I started the below post on March 31st. I never published it (I got involved, got distracted). While I am no longer feeling quite so paranoid, I think I still want to remember these feelings. I think I also want others to know that they are not alone in these feelings. They are real. They are valid. You are not crazy.
I think I am paranoid.
No, it’s not about COVID-19. I feel like I have been working non-stop since 9am (with a 1-hour lunch taken in 30-minute chunks). That means I should have logged 6 hours at this point. I added up the time it took to complete each task (I have to keep a record for who-knows-whom), and I got 4.9 hours.
I’m going to get flagged. I’m going to get furloughed.
That’s the paranoid part.
When at work, there’s always down-time. There are the hallway conversations, the afternoon constitutionals around campus (outdoors when weather permits), the popping into your neighbor’s office to ask a question or just to say hi. No one really works a true 7 hours.

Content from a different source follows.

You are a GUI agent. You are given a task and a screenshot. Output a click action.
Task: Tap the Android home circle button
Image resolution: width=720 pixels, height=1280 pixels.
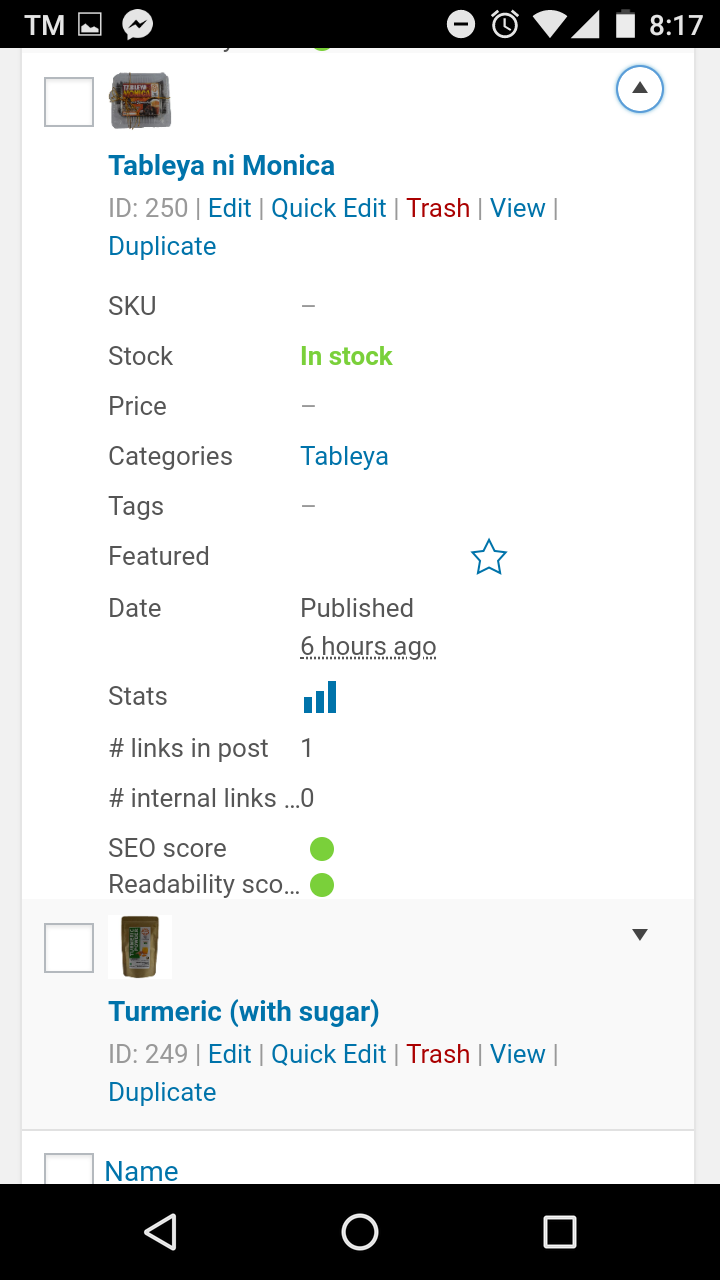point(360,1232)
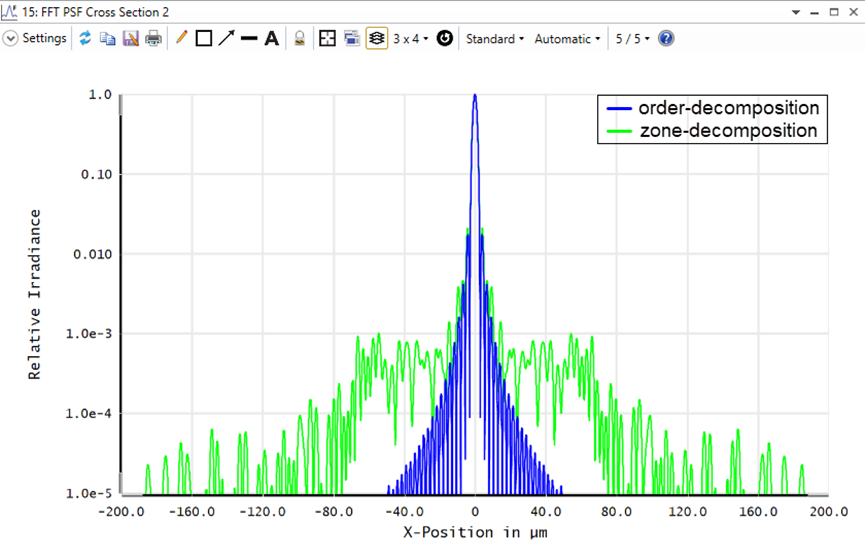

But if my logs don’t indicate that I have worked 7 hours (I would prefer they reflect more time), I start to panic and wonder where those minutes went. Did I add wrong? Did I forget to carry the 1? Did I forget I’m working in base 60 rather than base 10?

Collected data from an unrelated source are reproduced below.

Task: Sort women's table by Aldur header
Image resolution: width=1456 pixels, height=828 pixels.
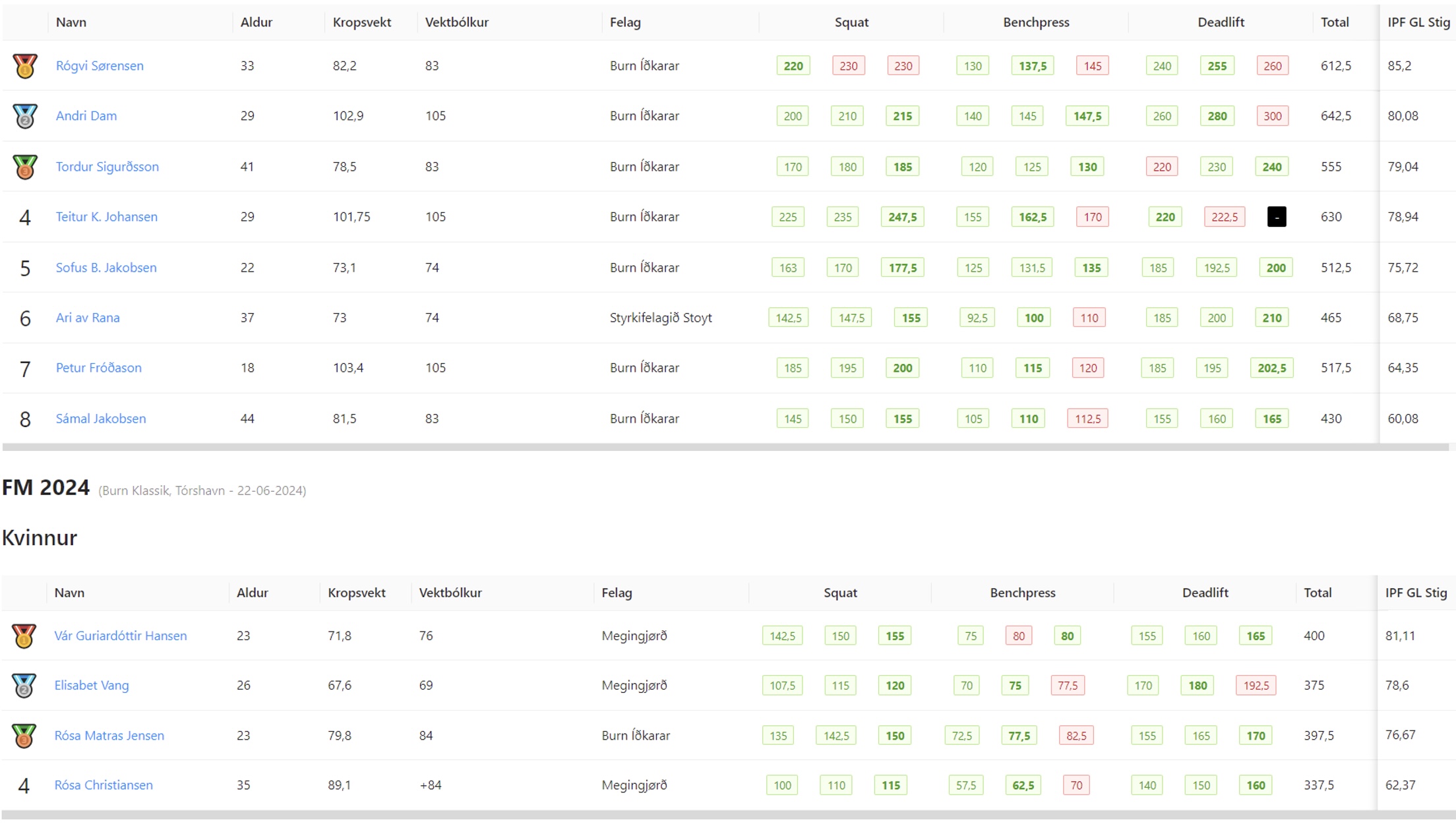Action: tap(253, 593)
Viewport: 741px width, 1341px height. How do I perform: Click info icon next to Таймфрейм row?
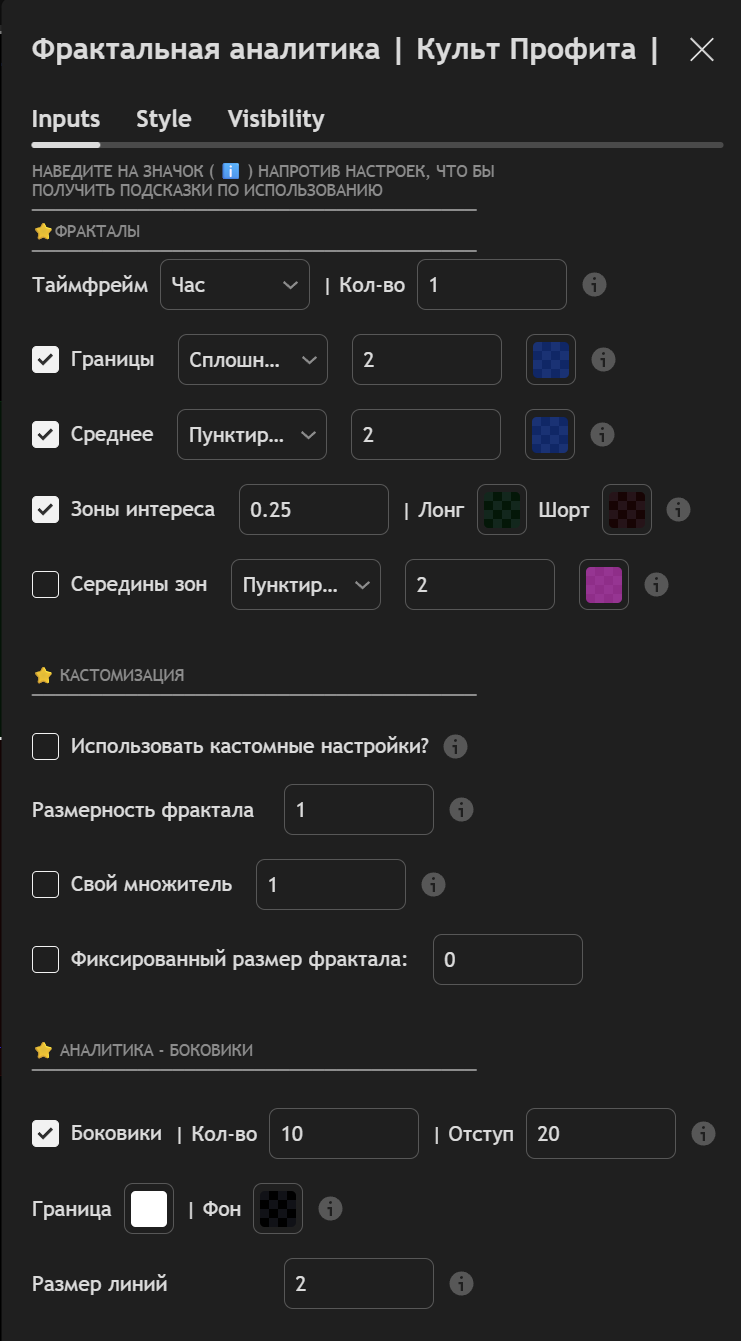pyautogui.click(x=594, y=285)
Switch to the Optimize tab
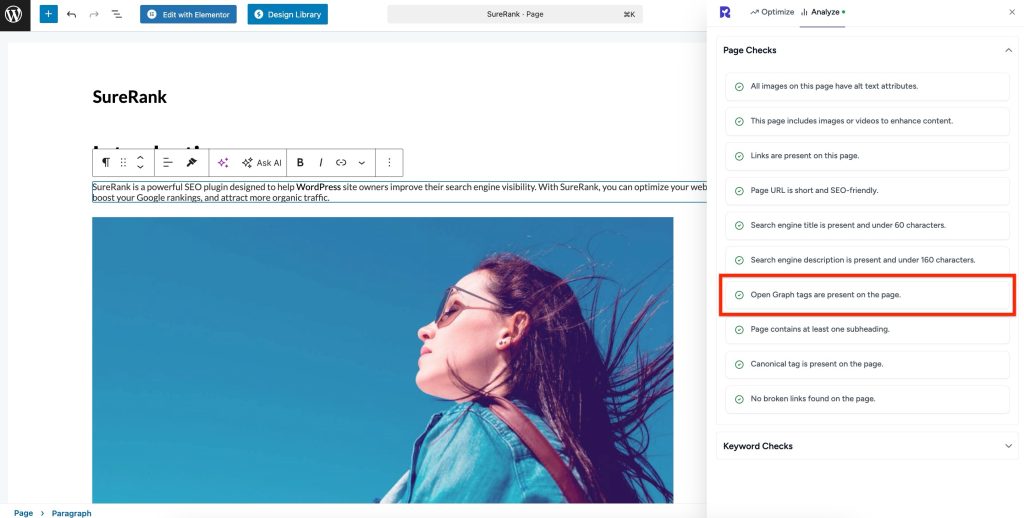 click(771, 12)
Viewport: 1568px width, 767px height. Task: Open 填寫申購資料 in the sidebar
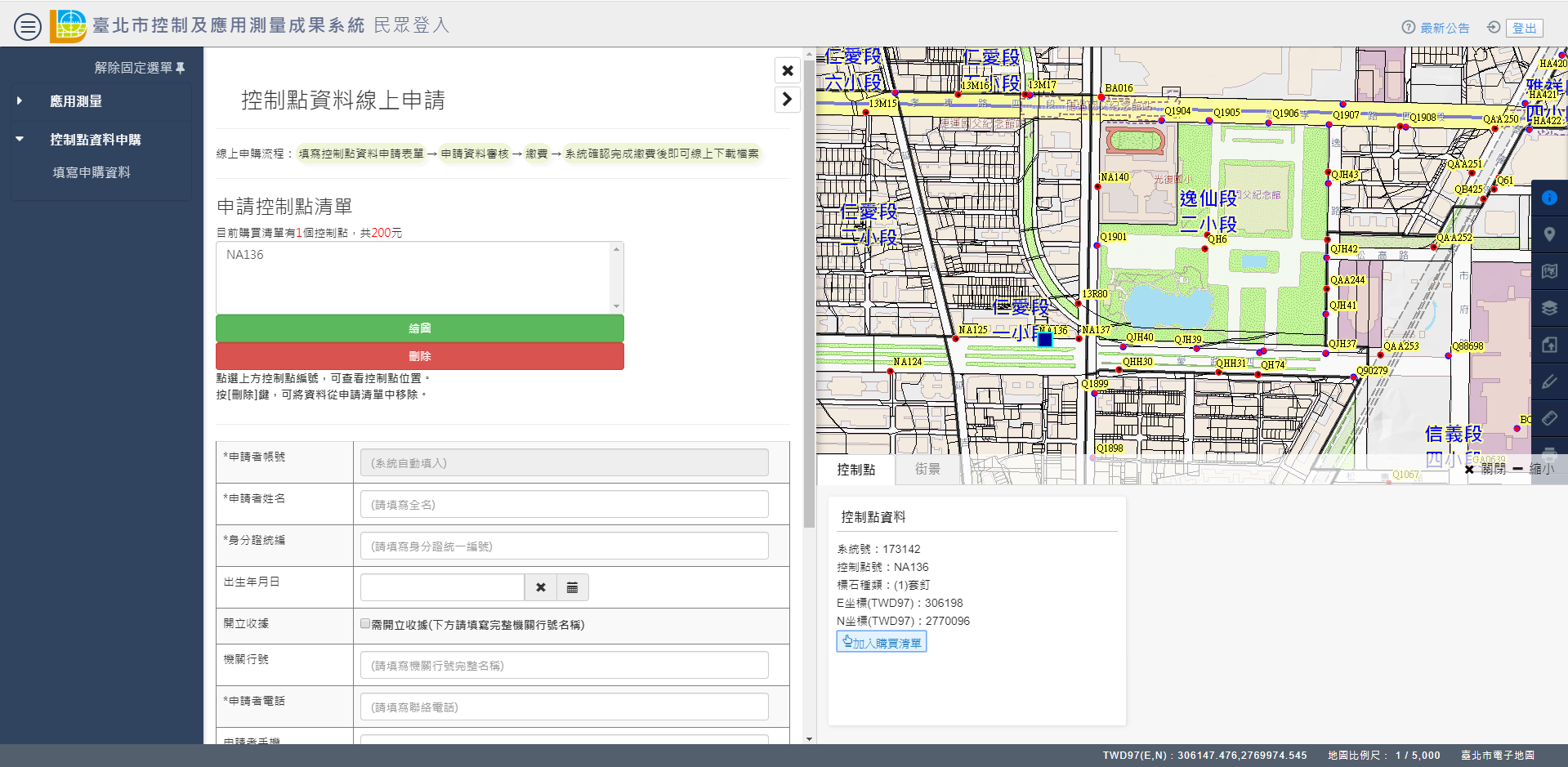click(92, 172)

Writing about it helps. I have 15 minutes before a meeting, and I figure I’m permitted that time to take a break from the work (am I though?) and write about this insanity (it’s not insane if they are really counting).

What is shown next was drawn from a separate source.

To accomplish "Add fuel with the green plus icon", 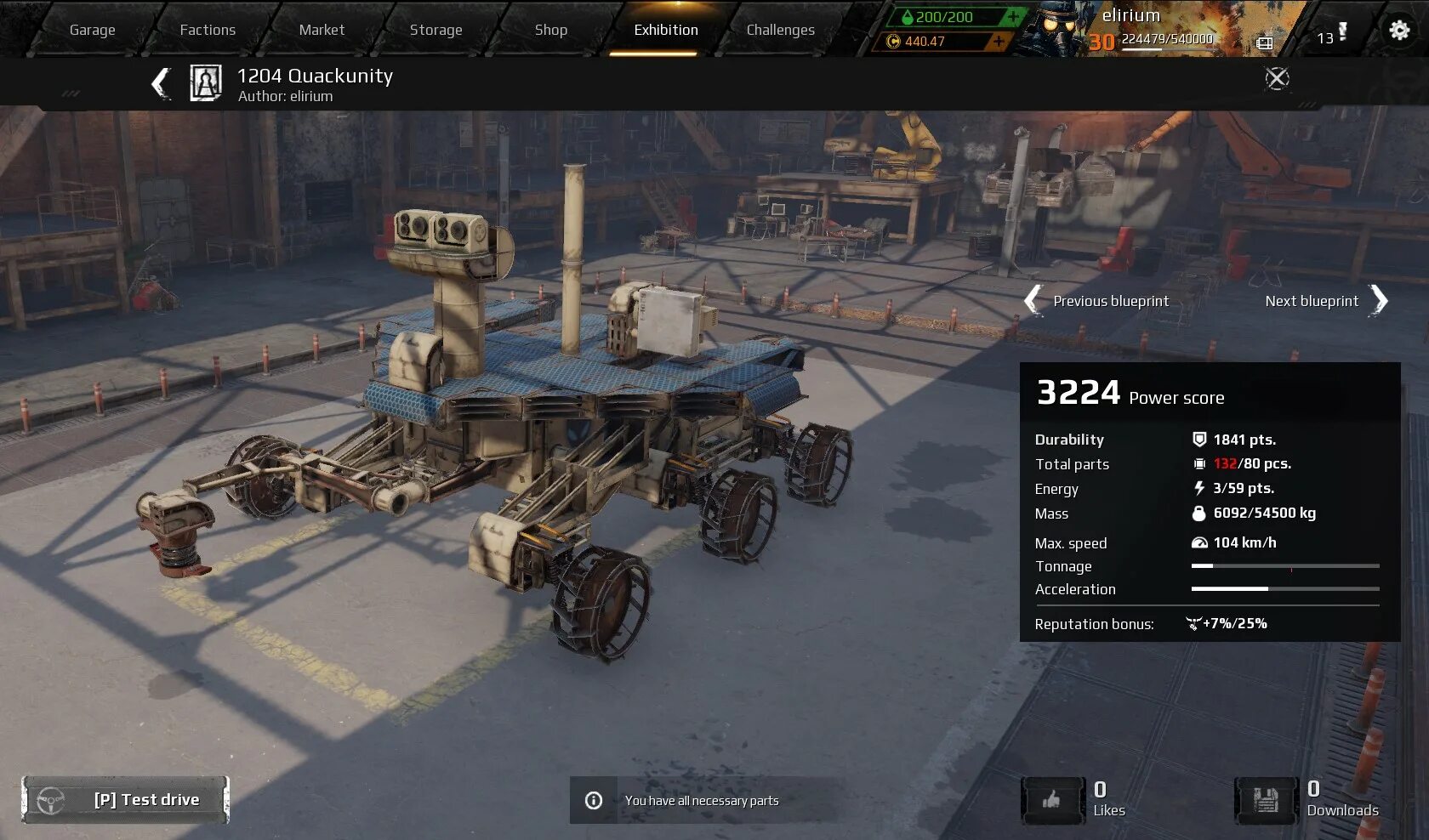I will tap(1013, 16).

I ended up creating a new daily activity log template. One that automatically updates the date and tallies up the hours. I submitted it for approval, and got some good comments, but the cabinet wants to test it further. Instead, the cabinet released a previously-approved daily activity log template: They deleted a column. The column needed deleting, but, like, really?
That was bitchy, but I’m leaving it. I’m in a space where my social filter is failing. I want to remember that.